Why are people so worried about things like this, but not so much about REAL ID's? All of your personal information will be on ONE little card! Except for the States that have said... NO! (Example: Arizona)

Homeland Security is a joke, no one "Office" should have that much control over so many things, Hitler would have been proud!

It's simple, nowadays if you don't "fight" anything they push forward, then it's only going to get worse, the people can get anything they want, they just have to come together and demand it as a whole!

Recently I was stopped at the US border as I was travelling on short notice to take care of my girlfriend of six years after she had emergency surgery. I have crossed the border many times in the past six years, but that was the first time I've ever been so thoroughly searched.

The border agents went through my car (front, back, and trunk), my luggage, my wallet, my digital camera ("Why don't you have any pictures on here?" they asked suspiciously. Why would I leave home with a camera already full of pictures?), and, yes, my laptop. They even took it into a back room at one point, but they forgot to close the door all the way and I could see what they were doing, which wasn't much, just clicking around normally, checking my video folder and trash bin. After my laptop was returned to me, I was fingerprinted and had my photo taken, which is the ultimate paranoid cliche, really: the American government now has a file on me. If it weren't for the fact that my girlfriend was lying in a hospital bed 350 miles away, I would have turned around and gone home right then and there.

This went on for over two hours with no explanation, but finally, after nothing turned up, they said... that they suspected me of attempting to enter the US as an illegal immigrant, and I had to go home. My jaw just about hit the floor, and I let them know (wording my response VERY CAREFULLY) that I was a Canadian, living in Canada, HAPPY in Canada, with ZERO intention of moving to the USA. It was such a bizarre and unexpected accusation that it must have shown on my face, because they relented and agreed to give me a three-week "controlled entry" into the United States, with the dire warning that I had to present myself at that same border crossing by deadline or I would be banned from the country.

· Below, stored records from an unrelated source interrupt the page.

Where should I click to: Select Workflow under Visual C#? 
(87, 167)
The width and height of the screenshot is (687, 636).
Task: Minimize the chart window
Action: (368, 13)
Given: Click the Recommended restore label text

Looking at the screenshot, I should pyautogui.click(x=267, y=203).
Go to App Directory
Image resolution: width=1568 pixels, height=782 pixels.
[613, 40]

The whole situation was UN REAL, and I will never return to the United States for pleasure until these security issues are sorted out. I do believe things will get better someday (America has seen worse abuses and recovered), but, as seen from the above article, it won't be any time soon. And by the way, whenever the authorities claim these are anti-terrorism measures, citizens need to call them on it. These laws have not resulted in a single terrorist arrest, EVER. Their ONLY purpose is to find child pornography, keep out illegal immigrants, and win votes for the political opportunists who dream them up. Period.

The part about looking through digital camera photos is mind-boggling. A. a memory card wouldn't be a bad place to put a contraband file, because unless it's a JPEG it would be invisible to the camera slide show. so snooping through the pictures is useless, B. so you took pictures of Area 51? Most cameras can hide pictures. Or swap cards. Our enemies, whether criminal or political, have one thing in their favor - that they're only up against the police.

Another thing - if this Administration had the courage of their convictions, they'd insist that passengers embark with some means of protecting themselves, like the heroic passengers of Flight 93 did. At least, don't confiscate our nail clippers and Swiss Army knives; bag and tag them, give them to the Purser to put in a lock-box, and return them to us as we disembark. How hard is that to do?

laura,

the difference between neocons and liberals is that liberals want the government to be responsive to the people, whereas neocons want the people to be responsive to the government...the party of lincoln is no longer interested in "a government of the people, by the people, and for the people". somehow the mantle of that legacy has now been picked up by the deomcrats--the party that was founded in opposition to a centralized government. the democrats are the only ones that now are looking to protect the people's rights against unconstitutional government encroachment.

We are all criminals even without a record!